Who wants to marry someone with whom you can't carry on an intellectual discussion?


The conversation between a phd scientist and a barista is no different, just background noise until pound town
Anonymous
Anonymous wrote:
Anonymous wrote:
Anonymous wrote:
Anonymous wrote:
Anonymous wrote:You have to go older - say, mid-50s. Divorced and widowed guys in that age range. Guys your age can date younger, and they do.


Yes, exactly. Single, successful men in their early to mid 40s are not looking for an average looking woman (by your own description) who is their own age. Average looking women your age who are with ultra successful men have probably been with them for many years.

Further, many successful men are happy to "date down" (quotes because "dating down" is all in the eye of the beholder). Many men in the demographic you're describing would be more interested in dating a gorgeous Starbucks barista who, say, has a degree in art history and really enjoys sex.

What women think men want is sometimes different from what men actually find appealing. Successful, professional men have their pick.


I'm a successful, professional man in my 50s. If I were single, I admit that I would be more interested in dating a gorgeous Starbucks barista who, say, has a degree in art history and really enjoys sex. And if she enjoys sex with me, I'd even forego the degree in art history.


Yeah. Most successful and accomplished men are probably surrounded by aggressive go-getters all day long. They'd probably prefer their personal life not be dominated by the same. Who wants to relax and unwind with another person who is consumed by success?


Who wants to marry someone with whom you can't carry on an intellectual discussion?


Just because someone is not an "accomplished professional" does not mean that she is incapable of an intellectual conversation. Was Socrates an accomplished professional? By DCUM standards, he was a "loser."

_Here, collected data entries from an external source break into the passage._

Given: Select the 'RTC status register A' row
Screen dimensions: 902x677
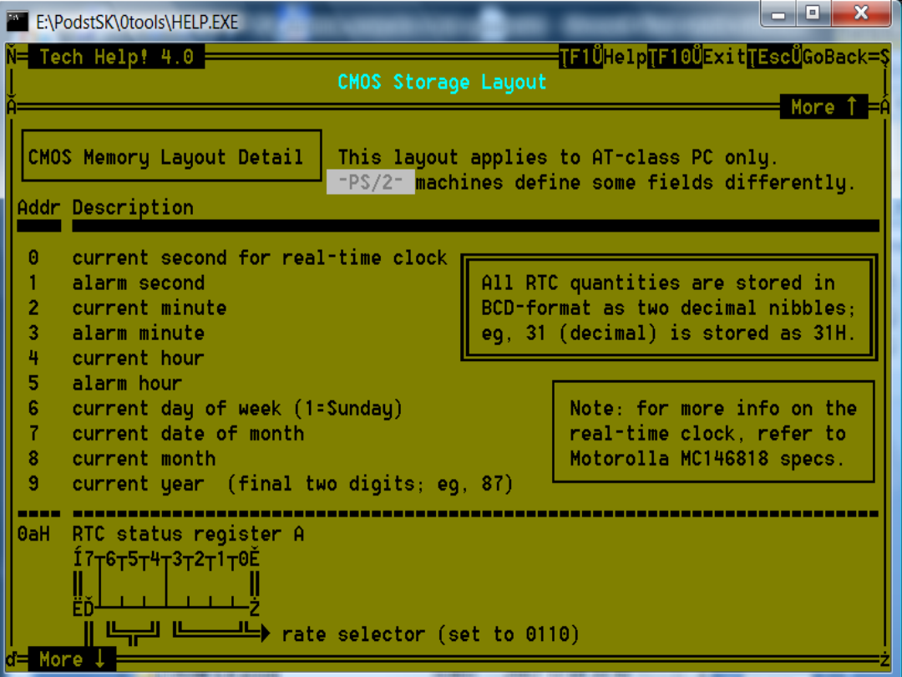Looking at the screenshot, I should [188, 534].
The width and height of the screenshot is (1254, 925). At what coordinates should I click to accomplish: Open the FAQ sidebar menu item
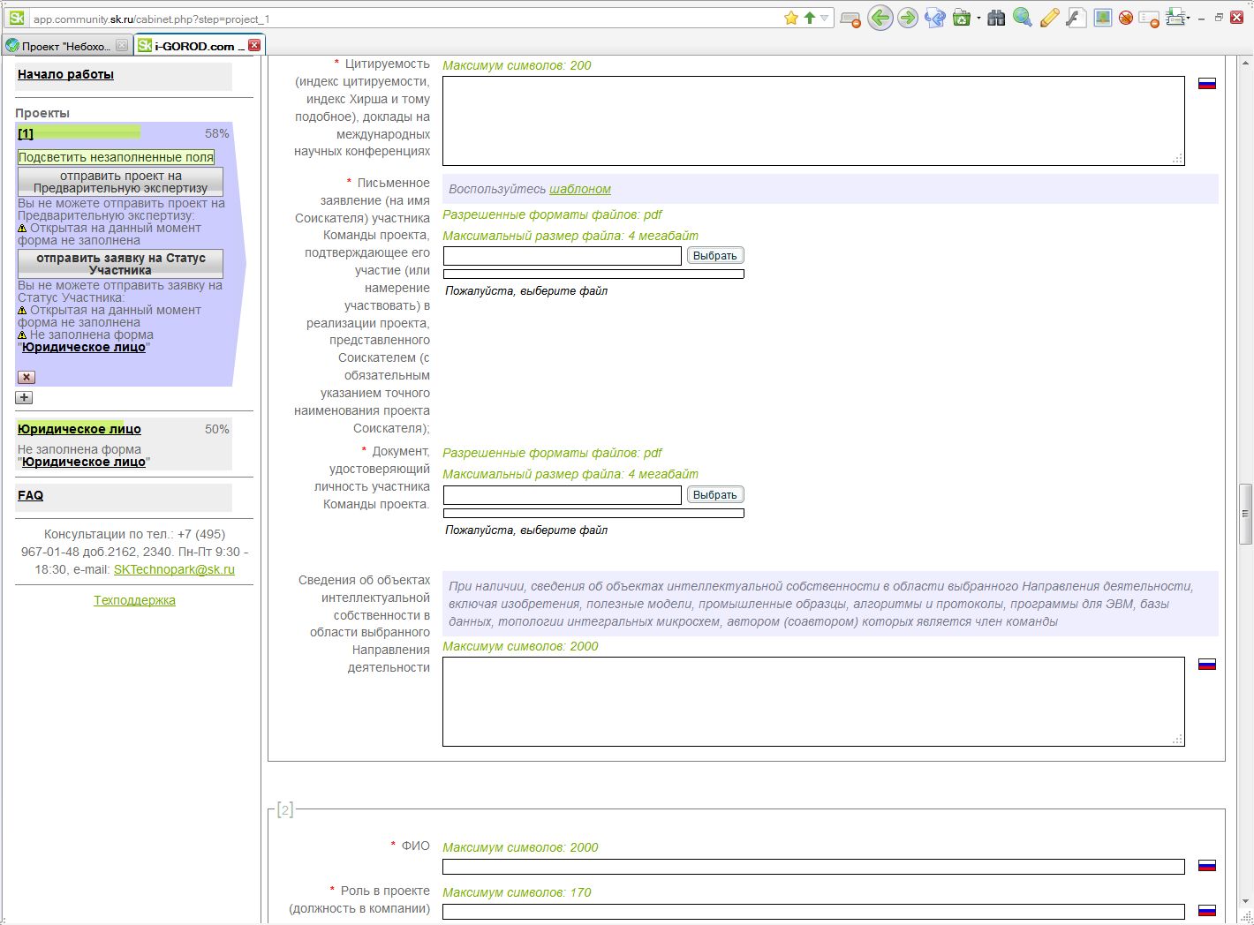coord(30,495)
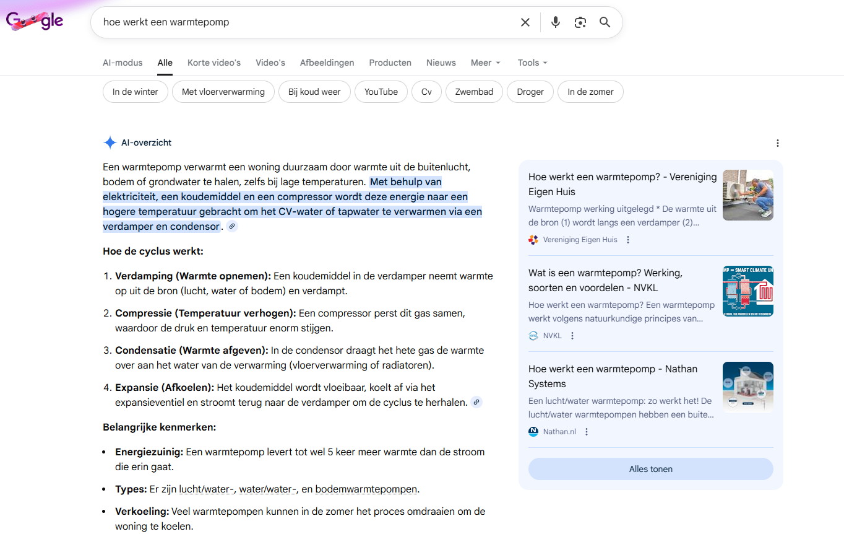Click the Vereniging Eigen Huis favicon
The width and height of the screenshot is (844, 534).
(533, 240)
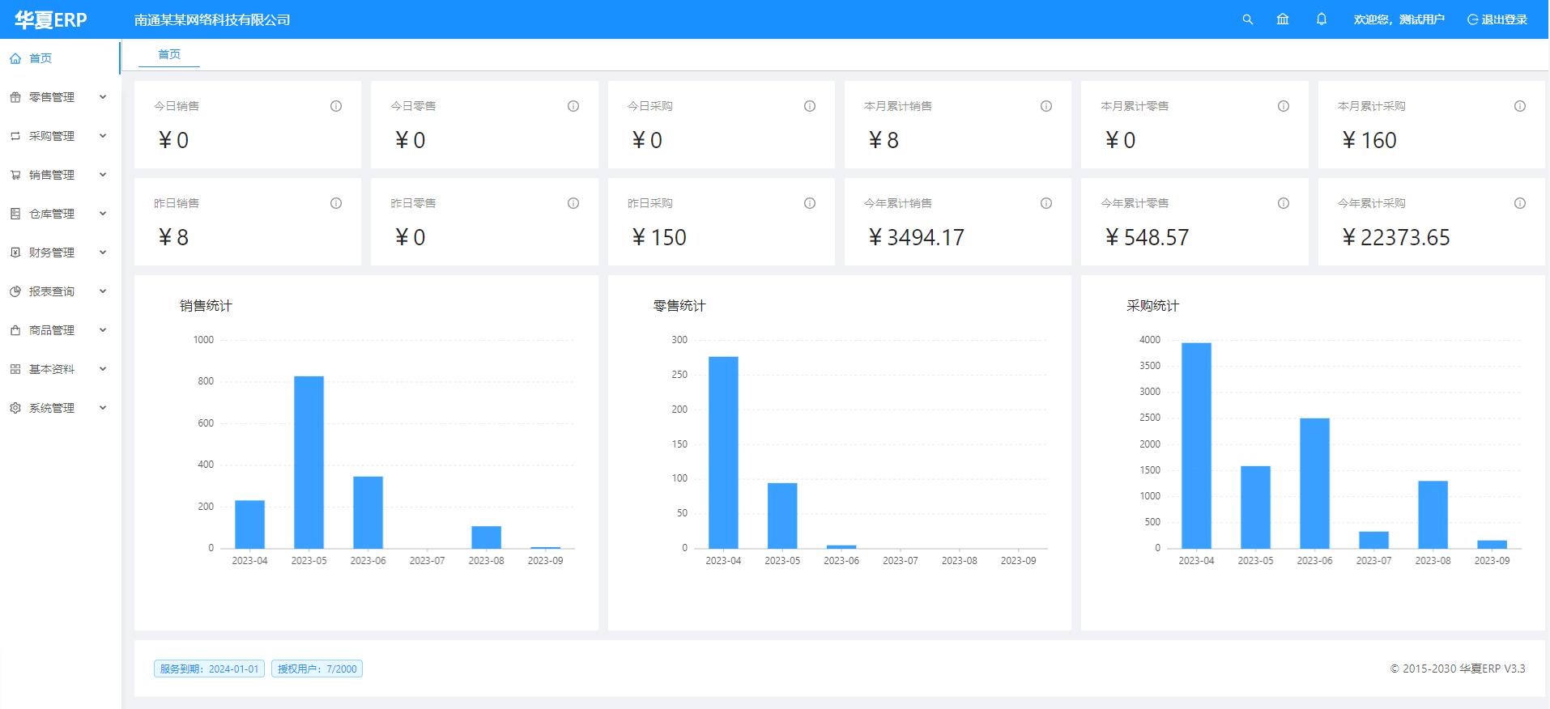Click the 退出登录 logout button
This screenshot has width=1550, height=709.
click(x=1497, y=19)
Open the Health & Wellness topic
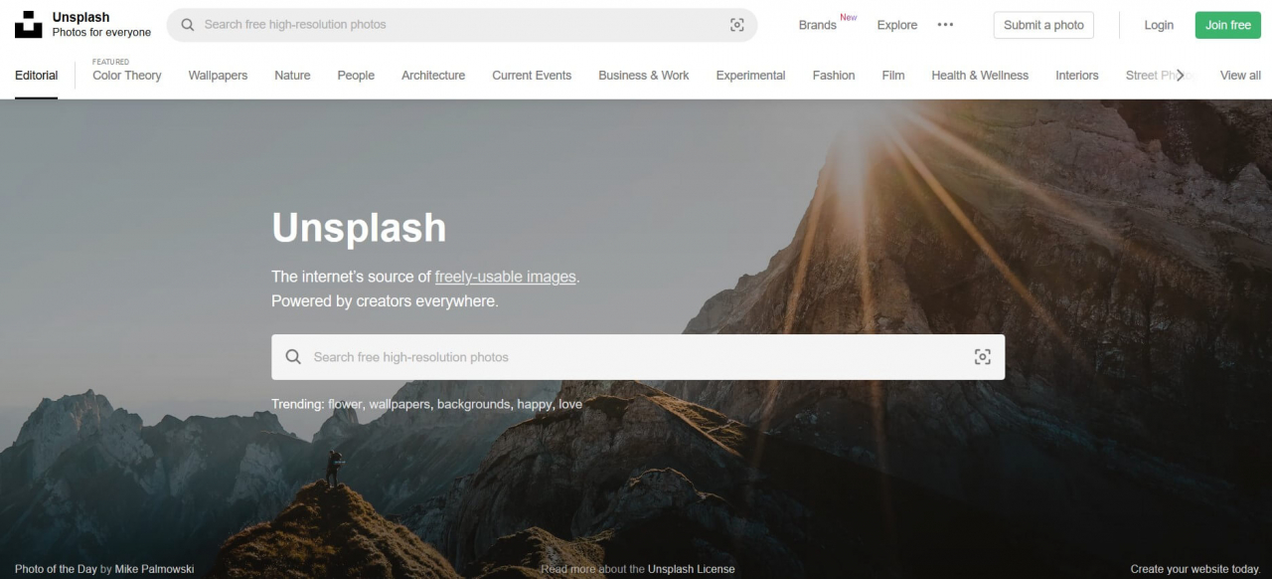The height and width of the screenshot is (579, 1272). click(x=979, y=76)
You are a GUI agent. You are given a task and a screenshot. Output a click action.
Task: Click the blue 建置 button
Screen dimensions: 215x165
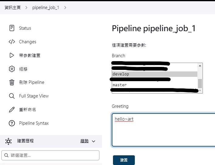[124, 160]
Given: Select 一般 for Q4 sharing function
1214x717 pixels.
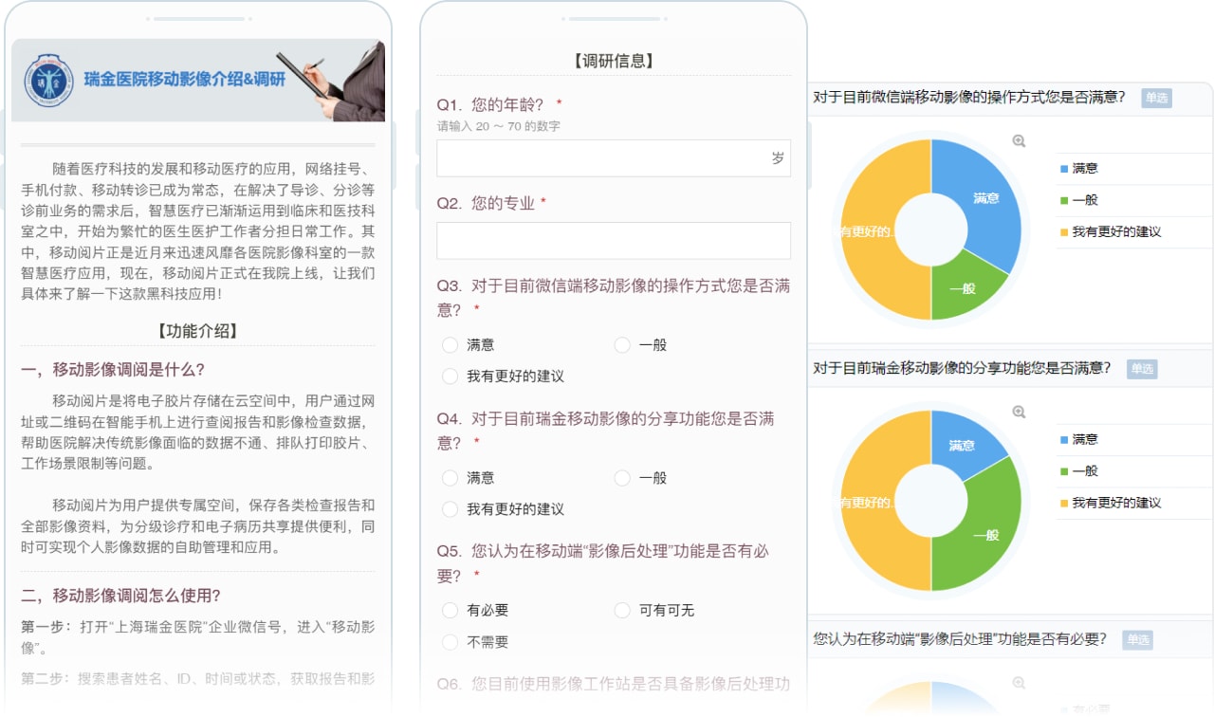Looking at the screenshot, I should coord(622,478).
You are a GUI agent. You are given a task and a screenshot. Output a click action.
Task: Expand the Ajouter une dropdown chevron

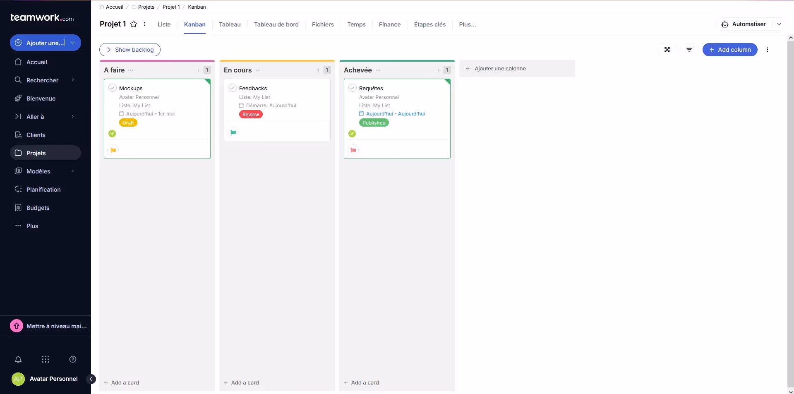[x=73, y=43]
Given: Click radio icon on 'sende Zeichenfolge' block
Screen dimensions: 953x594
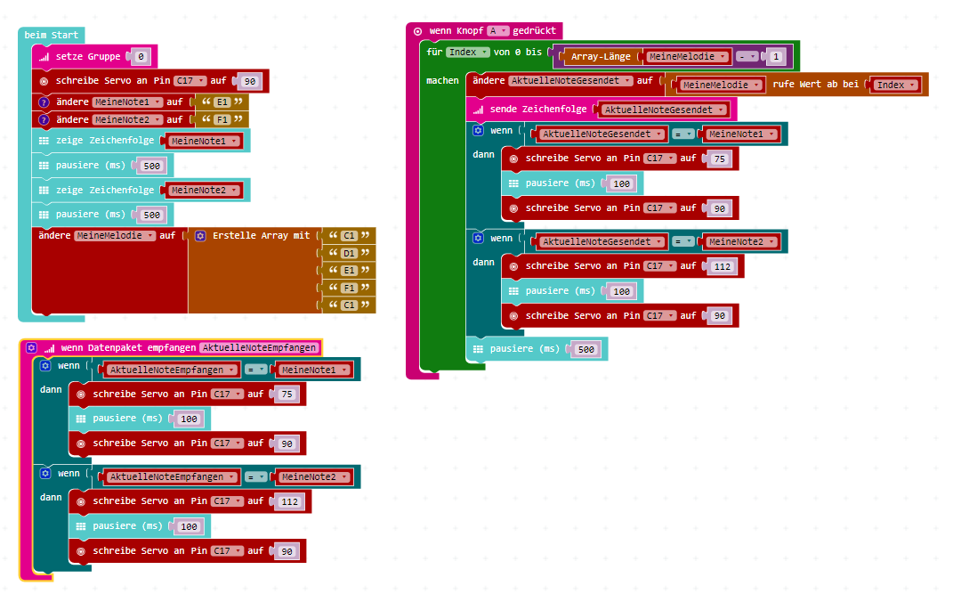Looking at the screenshot, I should [479, 110].
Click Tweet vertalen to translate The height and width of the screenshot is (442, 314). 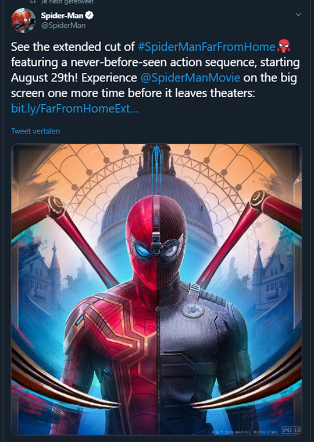pyautogui.click(x=35, y=131)
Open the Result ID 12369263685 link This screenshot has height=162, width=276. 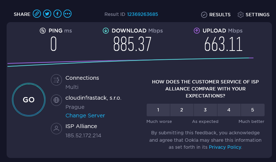coord(143,14)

There are plenty of intelligent people who simply aren't that driven, career wise.
Anonymous
Anonymous wrote:
Anonymous wrote:
Anonymous wrote:
Anonymous wrote:
Anonymous wrote:You have to go older - say, mid-50s. Divorced and widowed guys in that age range. Guys your age can date younger, and they do.


Yes, exactly. Single, successful men in their early to mid 40s are not looking for an average looking woman (by your own description) who is their own age. Average looking women your age who are with ultra successful men have probably been with them for many years.

Further, many successful men are happy to "date down" (quotes because "dating down" is all in the eye of the beholder). Many men in the demographic you're describing would be more interested in dating a gorgeous Starbucks barista who, say, has a degree in art history and really enjoys sex.

What women think men want is sometimes different from what men actually find appealing. Successful, professional men have their pick.


I'm a successful, professional man in my 50s. If I were single, I admit that I would be more interested in dating a gorgeous Starbucks barista who, say, has a degree in art history and really enjoys sex. And if she enjoys sex with me, I'd even forego the degree in art history.


Yeah. Most successful and accomplished men are probably surrounded by aggressive go-getters all day long. They'd probably prefer their personal life not be dominated by the same. Who wants to relax and unwind with another person who is consumed by success?


Who wants to marry someone with whom you can't carry on an intellectual discussion?


Intellectual discussion? Why do you equate professional success with general intelligence? Sure it often goes hand in hand but you'd be foolish to dismiss someone as stupid or shallow just because they don't strive for the executive suite. And anyway, what husband and wife really sit around having "intellectual" discussions? I'd rather marry someone who made me laugh than someone who sat around pretentiously discussing Bayes' Theorem.